提供本文:
= = = = = = =
In [1]:
from rdkit import Chem
from rdkit.Chem import PandasTools, SaltRemover
import pandas as pd

In [3]:
# SDFファイルを指定
sdf_file_path = 'PubChem_substance_phenol.sdf'

# SaltRemoverを初期化
remover = SaltRemover.SaltRemover()

# 塩の有無を判定する関数
def has_salt(mol):
    if mol is None:
        return None
    try:
        stripped_mol = remover.StripMol(mol)
        return mol.GetNumAtoms() != stripped_mol.GetNumAtoms()
    except Exception:
        return None  # エラーが発生した場合は None を返す

# カスタマイズしたロード処理
data = []
supplier = Chem.SDMolSupplier(sdf_file_path)

for mol in supplier:
    if mol:  # 無効な分子をスキップ
        try:
            smiles = Chem.MolToSmiles(mol)
            salt_flag = has_salt(mol)
            data.append({"SMILES": smiles, "Molecule": mol, "HasSalt": salt_flag})
        except Exception:
            # エラーが発生した場合の処理
            data.append({"SMILES": None, "Molecule": None, "HasSalt": None})
= = = = = = =
提供資料:
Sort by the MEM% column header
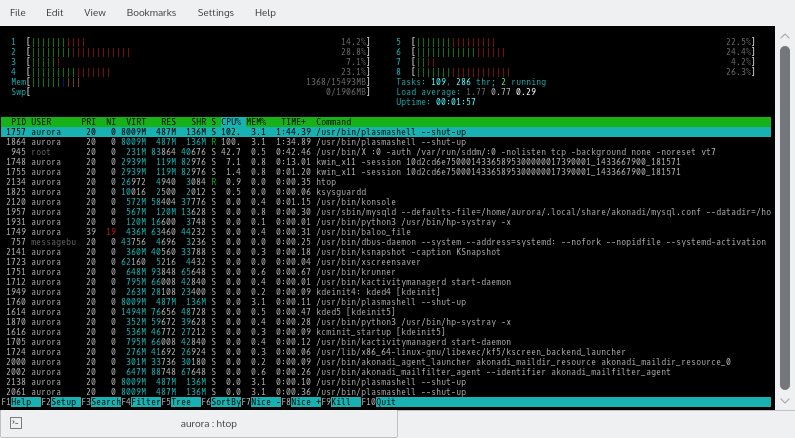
= = = = = = =
作業目標:
SDFファイルの化合物から塩の有無を判定するコードの続きを、最後の行の直後から書き継いでください。

以下結果:
# DataFrameに変換
df = pd.DataFrame(data)

# PandasToolsでMolecule列を強化
PandasTools.AddMoleculeColumnToFrame(df, smilesCol='SMILES', molCol='Molecule')

# サマリー作成
summary = {
    "Total Molecules": len(df),
    "Valid Molecules": len(df[df["Molecule"].notnull()]),
    "Molecules with Salts": df["HasSalt"].sum(),
    "Without Salts": len(df[df["Molecule"].notnull()]) - df["HasSalt"].sum(),
    "Invalid Molecules": len(df[df["Molecule"].isnull()])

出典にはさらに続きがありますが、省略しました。